Friday, 21 November 2008

A new Celtic blessing

Winter has come to us in my current place
on our curved world,
and all is cloaked with snow,
changing all the surfaces of things.
I fear it, but I am also in awe
of its rampant beauty.

Weather is a blessing
in the midst of transient times.
It is impossible not to take weather seriously,
to avoid being pushed into awareness of the present moment,
whether that moment be drenched in sweat,
soaked in rain,
or chilled and frosty.

Weather brings me back from my daydreams,
my wanderings between what I have left behind and what is to come,
and leaves me in this very instant, shocked by the coldness of the air
in my lungs, the tingling of my hands, clad in my grandmother's scarlet
gloves...

Weather reminds me that I am here, now. For now.
For another six weeks, and then I will
be in a dizzingly different climate.

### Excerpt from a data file
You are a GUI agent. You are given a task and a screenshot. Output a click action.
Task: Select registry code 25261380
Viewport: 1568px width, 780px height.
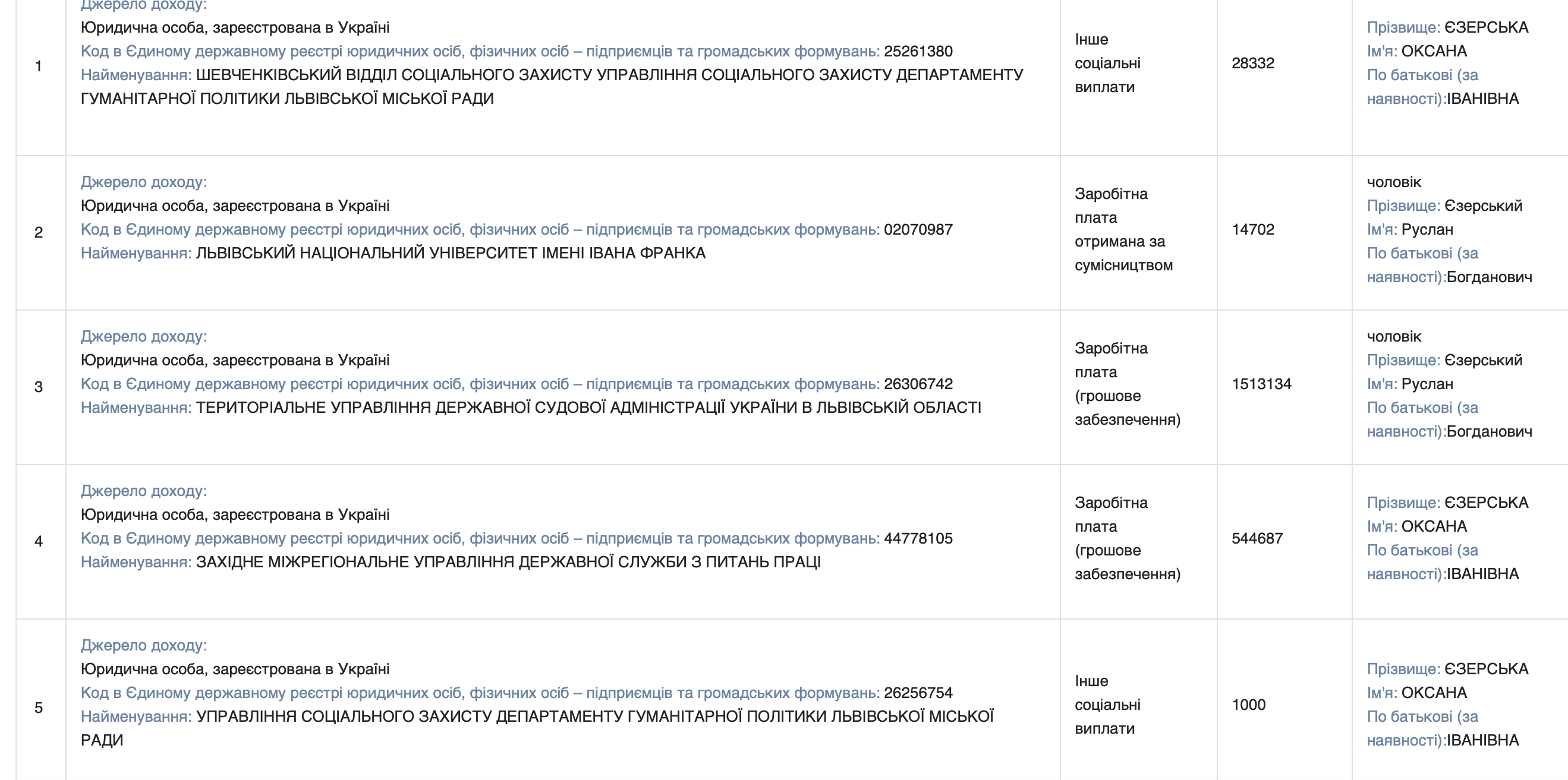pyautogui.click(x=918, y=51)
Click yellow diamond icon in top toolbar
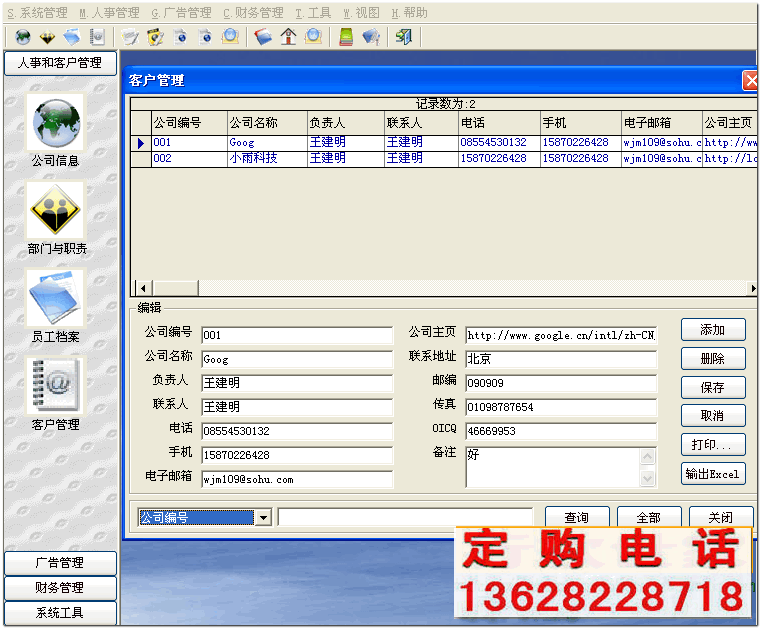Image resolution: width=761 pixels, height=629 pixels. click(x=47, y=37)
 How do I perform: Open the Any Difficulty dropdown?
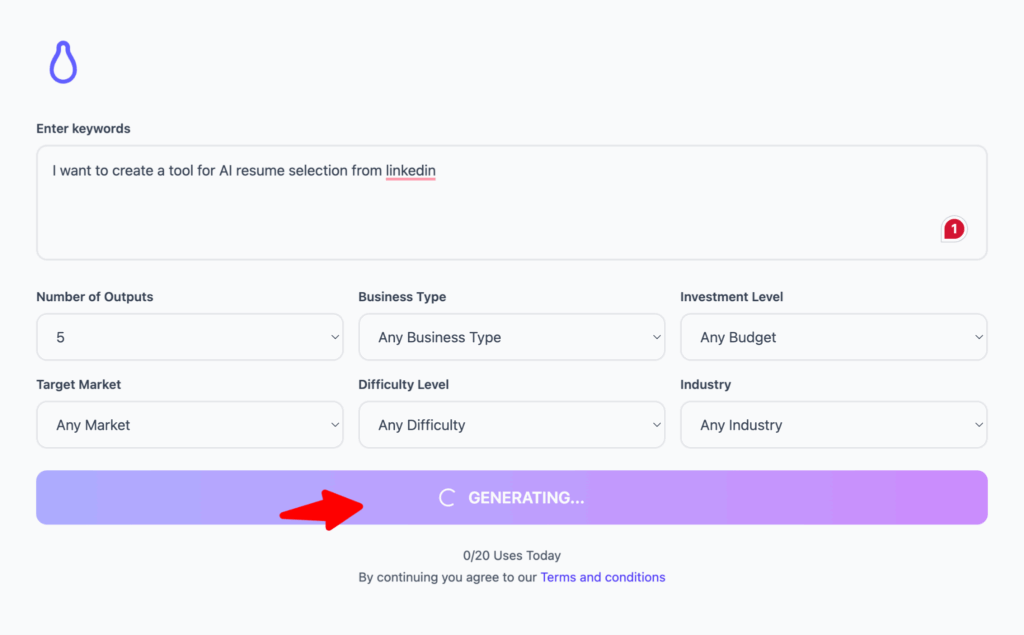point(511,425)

### Your goal
Please quote everything in the weather poem from "Winter has come" down to "of transient times.". Work from the weather poem alone, not from the entries.

### Task response
Winter has come to us in my current place
on our curved world,
and all is cloaked with snow,
changing all the surfaces of things.
I fear it, but I am also in awe
of its rampant beauty.

Weather is a blessing
in the midst of transient times.